A experiência de 1º de abril de 1904 na Fazenda Santa Maria foi especialmente transformadora. A comunicação de João Evangelista em resposta ao desafio mental de Eurípedes e as posteriores orientações de Vicente de Paulo representaram o ponto culminante de um processo de busca espiritual que vinha se desenvolvendo desde seu contato inicial com a obra de Léon Denis.

A coragem de Eurípedes em assumir publicamente sua adesão ao Espiritismo, em um contexto de forte oposição religiosa e social, demonstra a solidez de suas convicções e a força de seu caráter. Mais que uma simples mudança de religião, sua conversão representou um realinhamento completo com o que ele entendia ser sua verdadeira missão no mundo.

As profecias feitas por Vicente de Paulo confirmaram-se integralmente, tanto nas dificuldades previstas quanto nas realizações anunciadas. Eurípedes enfrentou o afastamento de amigos, a incompreensão familiar e o fechamento de portas profissionais, mas não se deixou abater.
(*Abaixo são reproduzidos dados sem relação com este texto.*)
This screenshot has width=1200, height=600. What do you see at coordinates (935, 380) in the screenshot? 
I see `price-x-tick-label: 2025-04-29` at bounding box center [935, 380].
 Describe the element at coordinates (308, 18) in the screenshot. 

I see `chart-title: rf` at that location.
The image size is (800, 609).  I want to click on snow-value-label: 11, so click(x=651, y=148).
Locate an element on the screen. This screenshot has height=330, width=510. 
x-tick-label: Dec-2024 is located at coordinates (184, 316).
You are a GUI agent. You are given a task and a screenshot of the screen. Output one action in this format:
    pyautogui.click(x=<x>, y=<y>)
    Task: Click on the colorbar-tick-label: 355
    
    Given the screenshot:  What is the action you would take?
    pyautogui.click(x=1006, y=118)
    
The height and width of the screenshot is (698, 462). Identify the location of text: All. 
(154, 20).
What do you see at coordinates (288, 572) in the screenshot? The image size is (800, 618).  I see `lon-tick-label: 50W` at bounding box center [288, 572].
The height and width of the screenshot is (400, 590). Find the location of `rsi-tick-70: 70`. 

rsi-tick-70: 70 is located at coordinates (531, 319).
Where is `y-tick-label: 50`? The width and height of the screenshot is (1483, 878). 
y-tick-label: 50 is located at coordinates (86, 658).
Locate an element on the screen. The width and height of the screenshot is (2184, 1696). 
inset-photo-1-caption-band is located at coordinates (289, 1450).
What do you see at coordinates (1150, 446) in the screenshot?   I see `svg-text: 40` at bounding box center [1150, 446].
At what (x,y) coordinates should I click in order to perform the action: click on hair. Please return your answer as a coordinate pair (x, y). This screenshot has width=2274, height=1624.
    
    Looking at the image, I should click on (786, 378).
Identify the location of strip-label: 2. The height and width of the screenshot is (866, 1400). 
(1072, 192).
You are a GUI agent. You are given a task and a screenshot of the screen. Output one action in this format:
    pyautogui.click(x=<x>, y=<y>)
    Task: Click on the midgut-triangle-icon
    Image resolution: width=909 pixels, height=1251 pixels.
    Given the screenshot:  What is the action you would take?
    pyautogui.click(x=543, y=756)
Ao contrário, estas provações fortaleceram sua determinação e lhe permitiram construir uma obra educacional e assistencial inovadora, que marcaria profundamente a história do Espiritismo no Brasil.

Seu exemplo inspirou muitos contemporâneos e continua a influenciar gerações de espíritas e educadores, que encontram em sua trajetória um modelo de coragem, coerência e dedicação ao bem do próximo.

Referências Bibliográficas

  • NOVELINO, Corina. Eurípedes: O Homem e a Missão. IDE, Araras, 1979, capítulo 9 - "O Toque de Despertar".
  • DENIS, Léon. Depois da Morte. FEB, Rio de Janeiro, dedicatória.
  • NOVELINO, Corina. Eurípedes: O Homem e a Missão. IDE, Araras, 1979, capítulo 10.
  • FEDERAÇÃO ESPÍRITA BRASILEIRA. O Reformador, Ano 1906, Novembro, Edição 00021.
  • BIGHETO, Alessandro Cesar. Eurípedes Barsanulfo, um educador espírita na Primeira República. Dissertação de Mestrado. UNICAMP, Campinas, 2006.
  • INCONTRI, Dora. Pedagogia Espírita: Um Projeto Brasileiro e Suas Raízes. Editora Comenius, São Paulo, 2004.
  • RIZZINI, Jorge. Eurípedes Barsanulfo: O Apóstolo da Caridade. Editora Correio Fraterno, São Paulo, 1979.